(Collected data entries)
*** Begin section ***

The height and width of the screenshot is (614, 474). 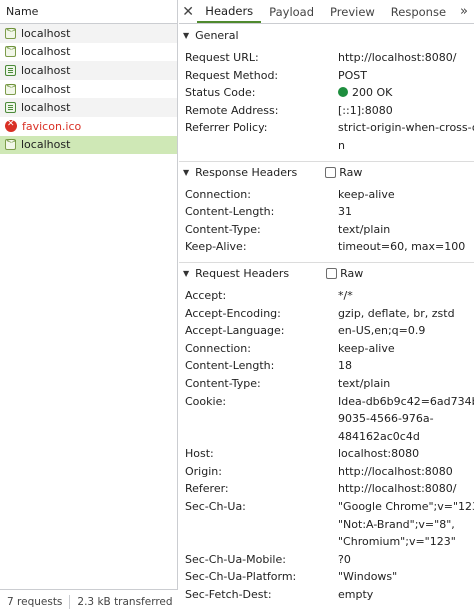 I want to click on request-header-row: Content-Type: text/plain, so click(x=326, y=384).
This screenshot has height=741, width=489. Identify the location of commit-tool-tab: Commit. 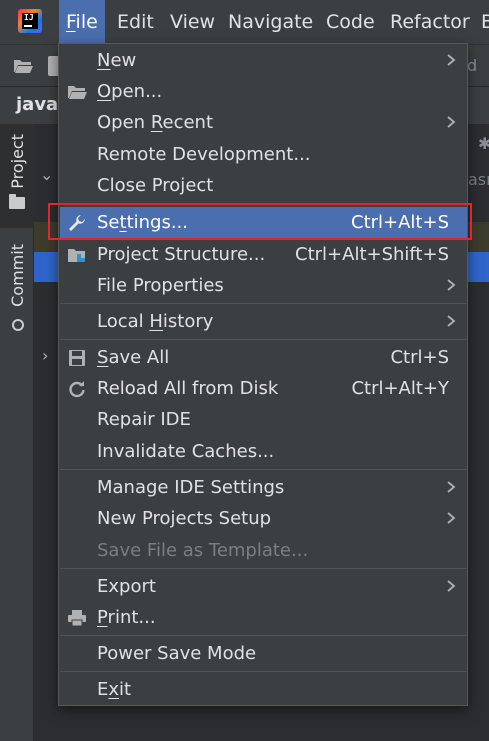
(17, 288).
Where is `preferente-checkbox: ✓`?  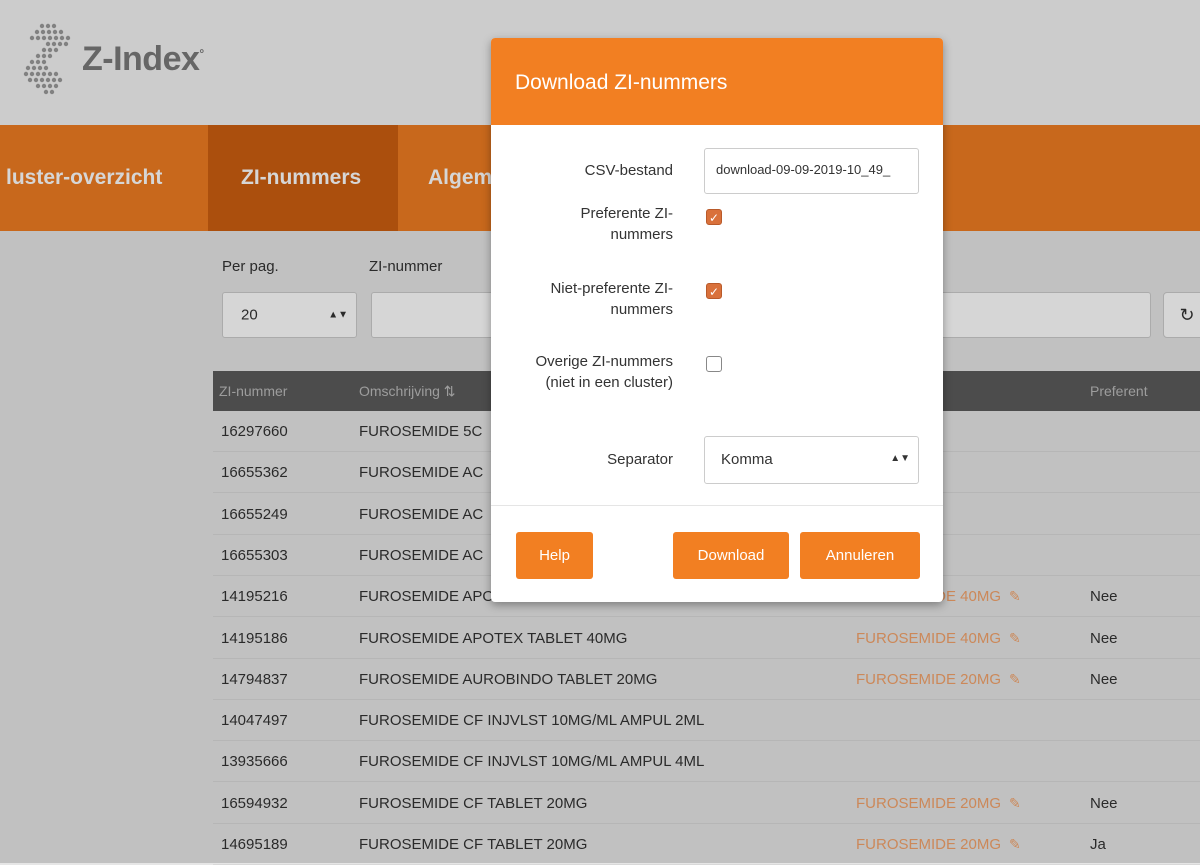
preferente-checkbox: ✓ is located at coordinates (714, 217).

*** End section ***

### [EXERCISE DESCRIPTION]
Can you copy out the records word for word, starting at the line that contains "This screenshot has" and continuing through the end of the records, leaving the pictures out?

### [SOLVED PROBLEM]
This screenshot has height=741, width=489. Identify the location of commit-tool-tab: Commit. 
(17, 288).
Where is `preferente-checkbox: ✓`?  
preferente-checkbox: ✓ is located at coordinates (714, 217).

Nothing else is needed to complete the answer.